Panot betont, dass Bett­wan­zen vor allem für arme Haus­hal­te ein Pro­blem sind. Im Schnitt sei­en 1.249 Euro nötig, um das Unge­zie­fer los­zu­wer­den. Weil vie­le Ver­mie­ter sich wei­ger­ten, die Kosten zu über­neh­men, wür­de oft auf che­mi­sche Mit­tel zurück­ge­grif­fen, die in gro­ßen Super­märk­ten frei erhält­lich sind. »Ein sehr pro­fi­ta­bles und völ­lig dere­gu­lier­tes Geschäft, obwohl die­se gif­ti­gen Pro­duk­te nicht ohne Fol­gen für die Gesund­heit und die Umwelt sind und 90 Pro­zent der Wan­zen eine Resi­stenz gegen die­se Art von Pro­duk­ten ent­wickelt haben«, erklär­te die LFI-Abge­ord­ne­te gegen­über jW. Da Bett­wan­zen vor Gren­zen nicht halt­ma­chen wer­den, egal, wie vie­le Ober­gren­zen noch ver­kün­det wer­den, wird die­se Pla­ge sicher frü­her oder spä­ter auch Deutsch­land heim­su­chen.

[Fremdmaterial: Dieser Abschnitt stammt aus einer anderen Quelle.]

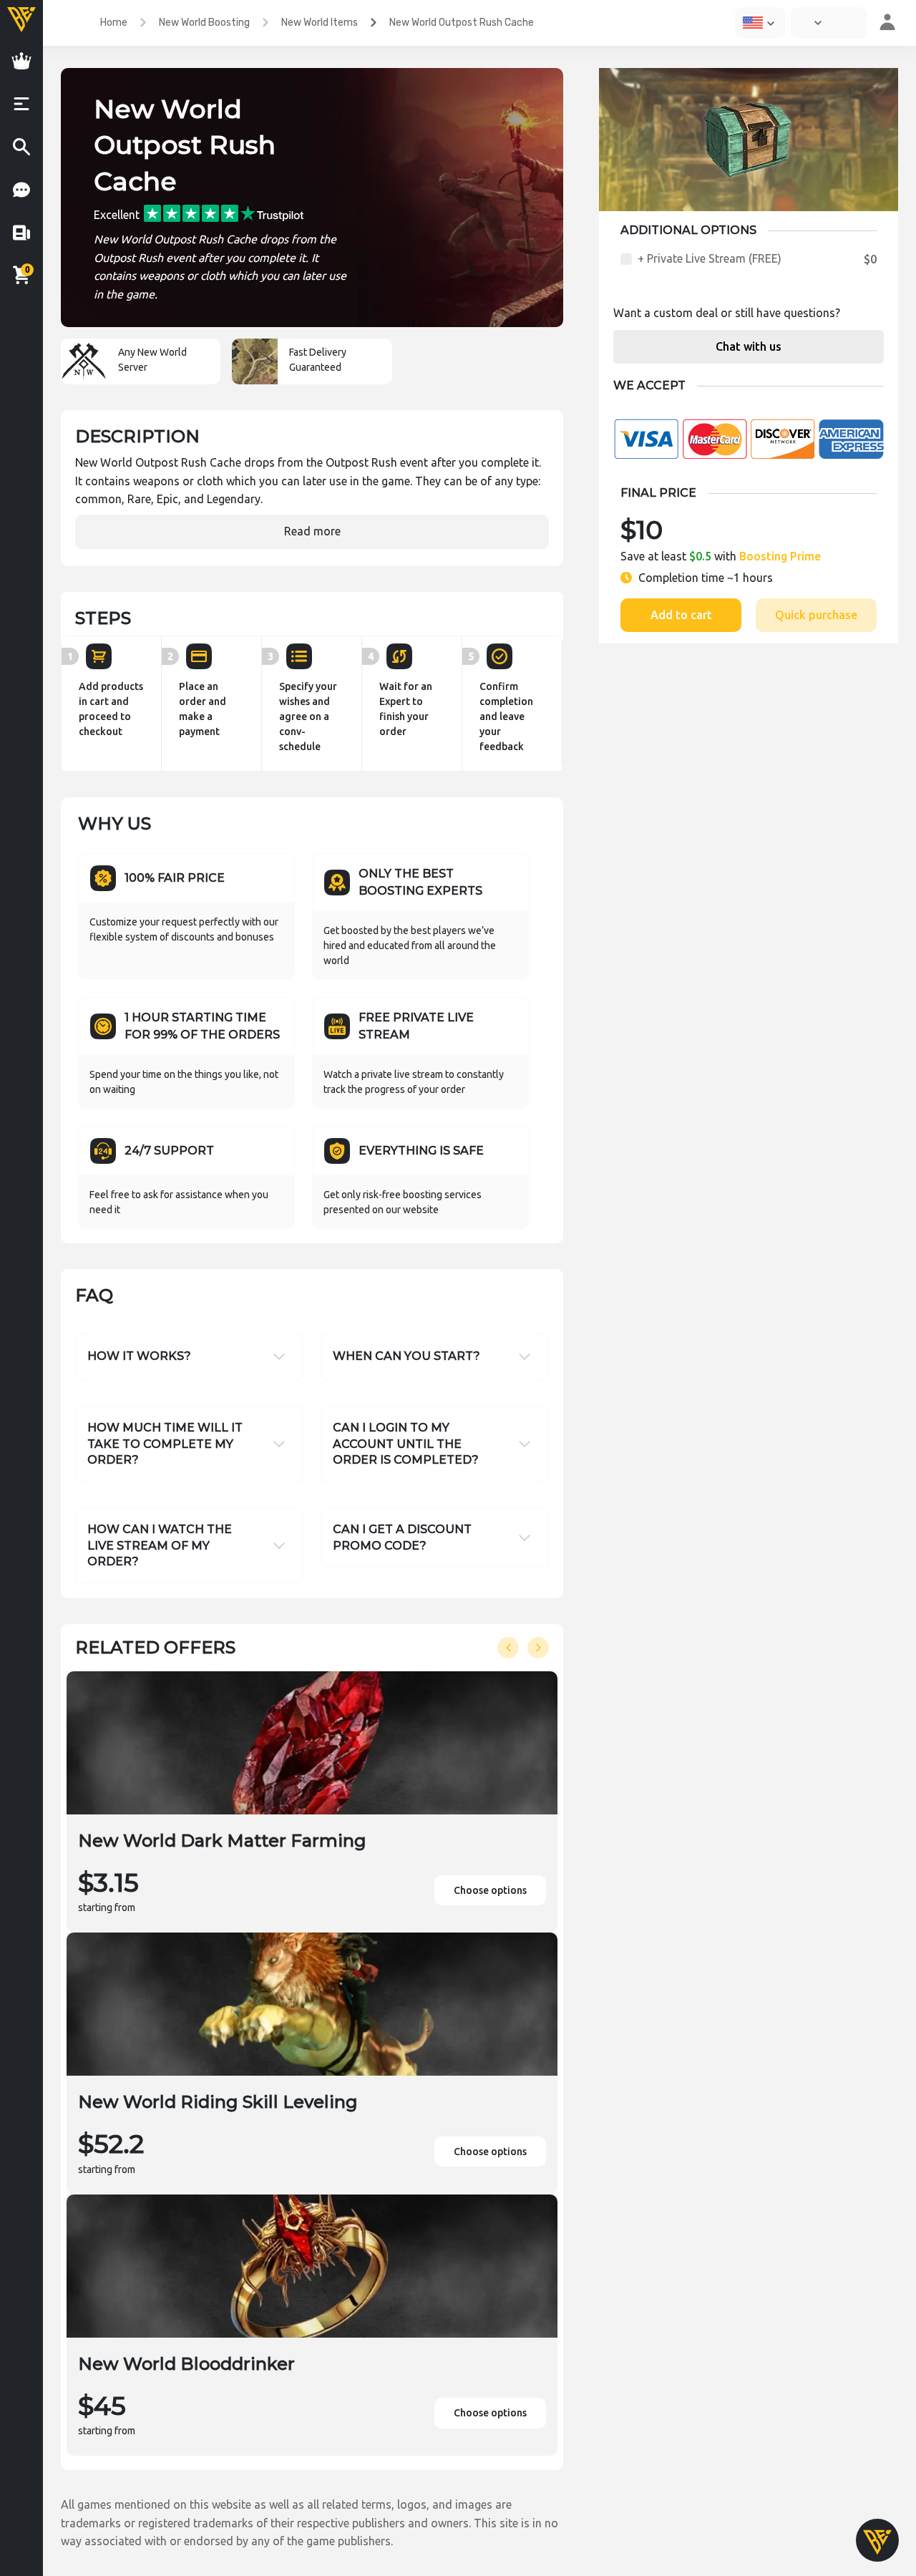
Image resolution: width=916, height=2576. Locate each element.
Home (113, 22)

Wahr­schein­lich zu Putins Geburtstag.

Zum 69. Geburts­tag des dama­li­gen Innen­mi­ni­sters See­ho­fer (CSU) wur­den 2018 69 Geflüch­te­te abge­scho­ben (spie­gel-online, 10.07.2018). Das reicht ja nun nicht mehr, um die »Kon­trol­le« wie­der zu erlan­gen. Denn – völ­lig über­ra­schend – die Zahl der Geflüch­te­ten steigt und steigt und steigt. Was immer wie­der von Orga­ni­sa­tio­nen wie Oxfam oder der UN-Flücht­lings­hil­fe vor­aus­ge­sagt wur­de, trifft wie erwar­tet ein. Und wohin sol­len nun die Bewoh­ner des Gaza-Strei­fens flüch­ten, die von den Israe­lis auf­ge­for­dert wer­den, ihre Hei­mat zu ver­las­sen? Viel­leicht nach Berg-Kara­bach, da ist gera­de was frei gewor­den. Nicht an Putins Geburtstag.